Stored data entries

****************************************

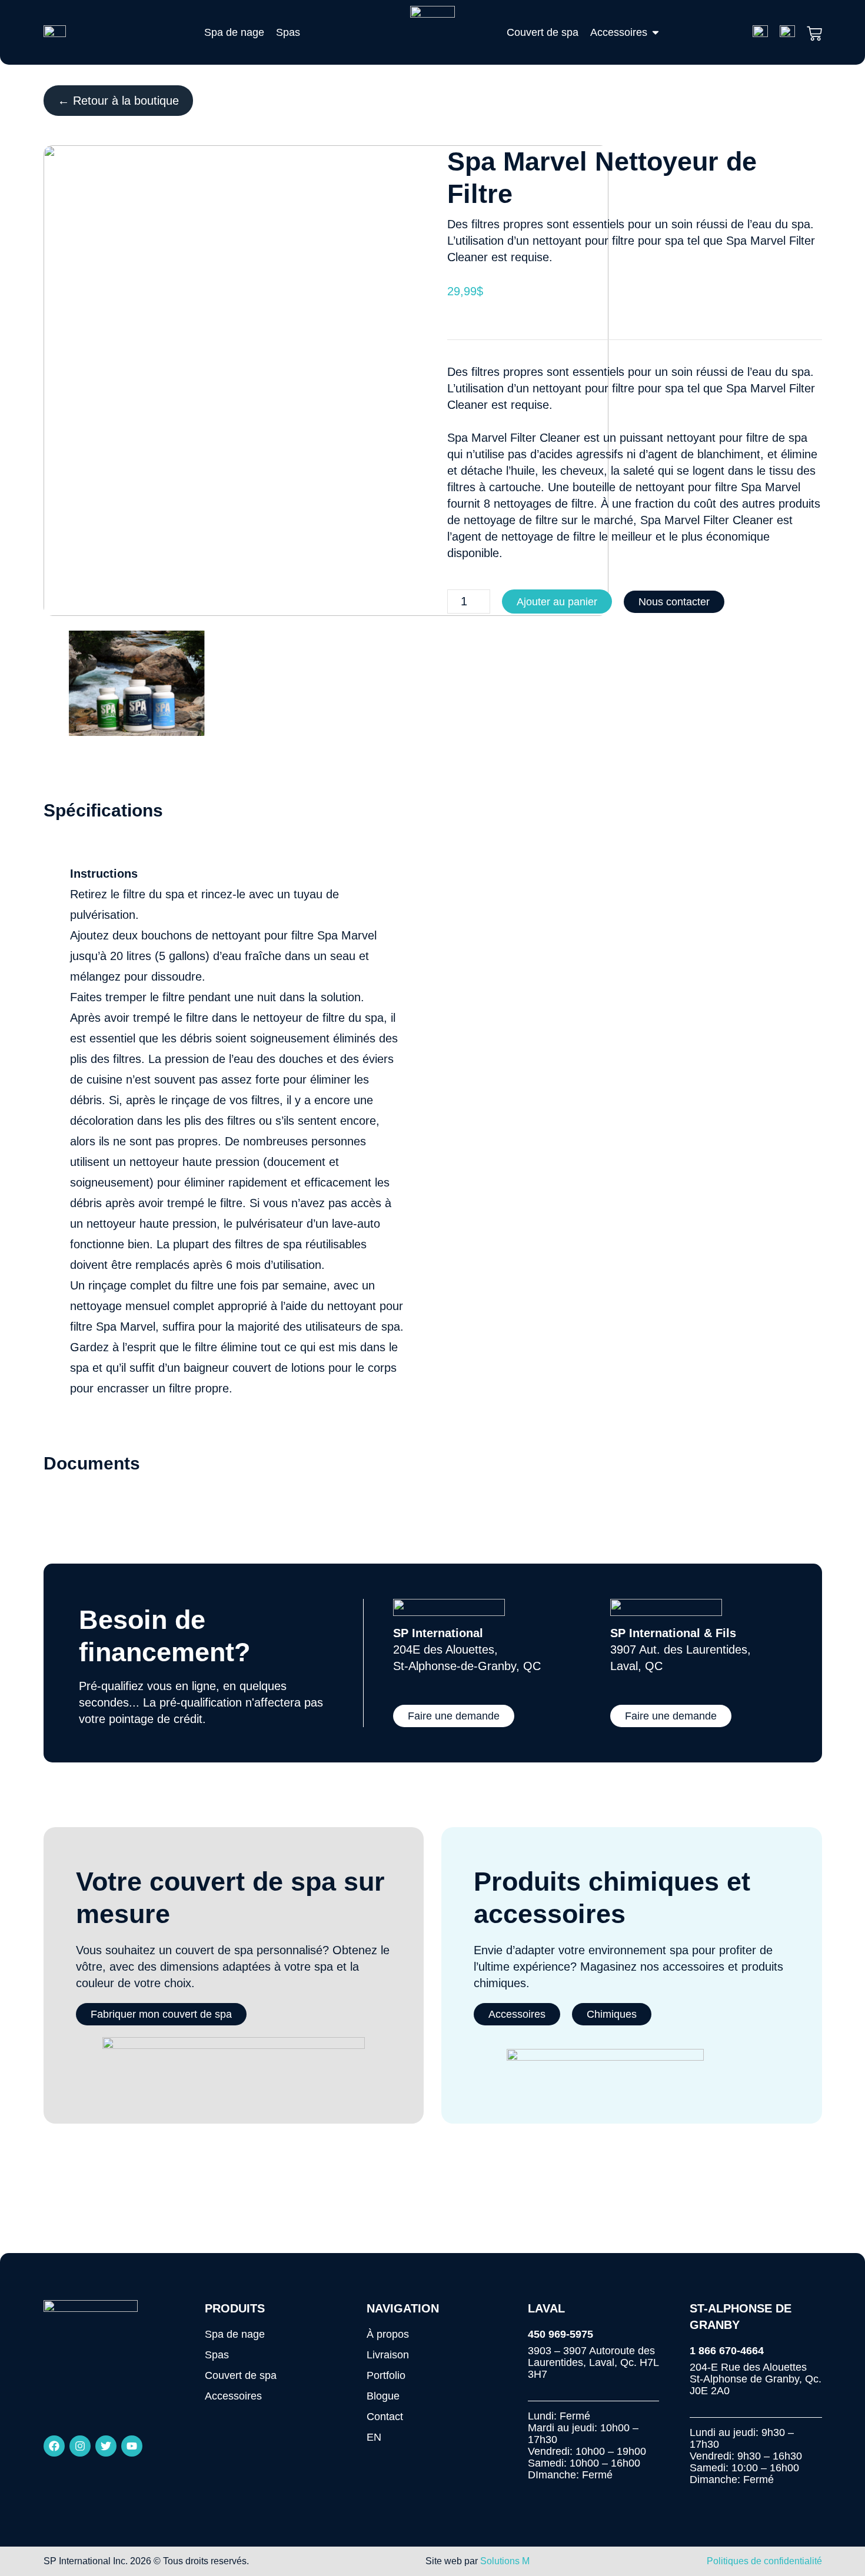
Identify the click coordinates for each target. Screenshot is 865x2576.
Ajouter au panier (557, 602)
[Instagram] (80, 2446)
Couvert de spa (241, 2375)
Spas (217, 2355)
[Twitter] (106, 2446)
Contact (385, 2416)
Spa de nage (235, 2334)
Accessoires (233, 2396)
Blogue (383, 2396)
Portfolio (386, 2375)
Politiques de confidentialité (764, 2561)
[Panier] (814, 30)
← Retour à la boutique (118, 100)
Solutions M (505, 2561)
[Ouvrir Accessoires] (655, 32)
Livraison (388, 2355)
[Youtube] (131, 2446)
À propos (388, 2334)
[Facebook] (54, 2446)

****************************************

(WHAT NEEDS TO BE DONE)
For this exercise, copy the entries above exactly and skip any picture.

(ANSWER SPACE)
Identify the click coordinates for each target. Screenshot is 865x2576.
Ajouter au panier (557, 602)
[Instagram] (80, 2446)
Couvert de spa (241, 2375)
Spas (217, 2355)
[Twitter] (106, 2446)
Contact (385, 2416)
Spa de nage (235, 2334)
Accessoires (233, 2396)
Blogue (383, 2396)
Portfolio (386, 2375)
Politiques de confidentialité (764, 2561)
[Panier] (814, 30)
← Retour à la boutique (118, 100)
Solutions M (505, 2561)
[Ouvrir Accessoires] (655, 32)
Livraison (388, 2355)
[Youtube] (131, 2446)
À propos (388, 2334)
[Facebook] (54, 2446)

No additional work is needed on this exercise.